_TASK_
Below are the records; restate all of them exactly.

Start of EXERCISE DATA

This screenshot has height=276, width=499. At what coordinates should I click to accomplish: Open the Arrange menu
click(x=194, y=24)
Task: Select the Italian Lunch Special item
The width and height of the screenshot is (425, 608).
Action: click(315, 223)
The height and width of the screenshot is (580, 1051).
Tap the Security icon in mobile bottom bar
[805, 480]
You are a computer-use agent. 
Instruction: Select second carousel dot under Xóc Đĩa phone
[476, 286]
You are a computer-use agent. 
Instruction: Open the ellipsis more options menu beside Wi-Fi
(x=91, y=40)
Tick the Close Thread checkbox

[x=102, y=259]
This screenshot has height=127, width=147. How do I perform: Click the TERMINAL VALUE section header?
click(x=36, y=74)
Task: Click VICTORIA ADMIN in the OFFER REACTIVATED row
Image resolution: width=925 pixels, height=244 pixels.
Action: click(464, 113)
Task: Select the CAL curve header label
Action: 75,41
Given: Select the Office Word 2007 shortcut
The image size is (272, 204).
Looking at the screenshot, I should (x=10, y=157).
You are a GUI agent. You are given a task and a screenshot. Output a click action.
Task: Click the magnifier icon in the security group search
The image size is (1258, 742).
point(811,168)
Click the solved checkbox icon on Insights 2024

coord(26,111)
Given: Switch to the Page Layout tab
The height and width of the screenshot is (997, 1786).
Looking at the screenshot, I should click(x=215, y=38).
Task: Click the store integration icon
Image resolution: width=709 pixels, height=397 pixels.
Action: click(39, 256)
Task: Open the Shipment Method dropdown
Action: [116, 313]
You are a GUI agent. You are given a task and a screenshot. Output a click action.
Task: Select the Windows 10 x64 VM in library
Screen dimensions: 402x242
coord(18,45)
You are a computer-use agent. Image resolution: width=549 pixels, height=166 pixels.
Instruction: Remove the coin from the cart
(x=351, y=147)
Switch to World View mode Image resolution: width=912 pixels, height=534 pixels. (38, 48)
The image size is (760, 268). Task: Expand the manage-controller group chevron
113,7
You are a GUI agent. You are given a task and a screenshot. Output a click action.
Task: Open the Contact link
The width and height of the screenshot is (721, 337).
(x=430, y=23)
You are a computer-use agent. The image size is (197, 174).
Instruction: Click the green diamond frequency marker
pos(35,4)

End of EXERCISE DATA

_RESULT OF THE EXERCISE_
This screenshot has height=276, width=499. At what coordinates should I click to accomplish: Open the Arrange menu
click(x=194, y=24)
Task: Select the Italian Lunch Special item
The width and height of the screenshot is (425, 608).
Action: click(315, 223)
The height and width of the screenshot is (580, 1051).
Tap the Security icon in mobile bottom bar
[805, 480]
You are a computer-use agent. 
Instruction: Select second carousel dot under Xóc Đĩa phone
[476, 286]
You are a computer-use agent. 
Instruction: Open the ellipsis more options menu beside Wi-Fi
(x=91, y=40)
Tick the Close Thread checkbox

[x=102, y=259]
This screenshot has height=127, width=147. How do I perform: Click the TERMINAL VALUE section header?
click(x=36, y=74)
Task: Click VICTORIA ADMIN in the OFFER REACTIVATED row
Image resolution: width=925 pixels, height=244 pixels.
Action: click(464, 113)
Task: Select the CAL curve header label
Action: 75,41
Given: Select the Office Word 2007 shortcut
The image size is (272, 204).
Looking at the screenshot, I should (x=10, y=157).
You are a GUI agent. You are given a task and a screenshot. Output a click action.
Task: Click the magnifier icon in the security group search
The image size is (1258, 742).
point(811,168)
Click the solved checkbox icon on Insights 2024

coord(26,111)
Given: Switch to the Page Layout tab
The height and width of the screenshot is (997, 1786).
Looking at the screenshot, I should click(x=215, y=38).
Task: Click the store integration icon
Image resolution: width=709 pixels, height=397 pixels.
Action: click(39, 256)
Task: Open the Shipment Method dropdown
Action: [116, 313]
You are a GUI agent. You are given a task and a screenshot. Output a click action.
Task: Select the Windows 10 x64 VM in library
Screen dimensions: 402x242
coord(18,45)
You are a computer-use agent. Image resolution: width=549 pixels, height=166 pixels.
Instruction: Remove the coin from the cart
(x=351, y=147)
Switch to World View mode Image resolution: width=912 pixels, height=534 pixels. (38, 48)
The image size is (760, 268). Task: Expand the manage-controller group chevron
113,7
You are a GUI agent. You are given a task and a screenshot. Output a click action.
Task: Open the Contact link
The width and height of the screenshot is (721, 337).
(x=430, y=23)
You are a computer-use agent. The image size is (197, 174).
Instruction: Click the green diamond frequency marker
pos(35,4)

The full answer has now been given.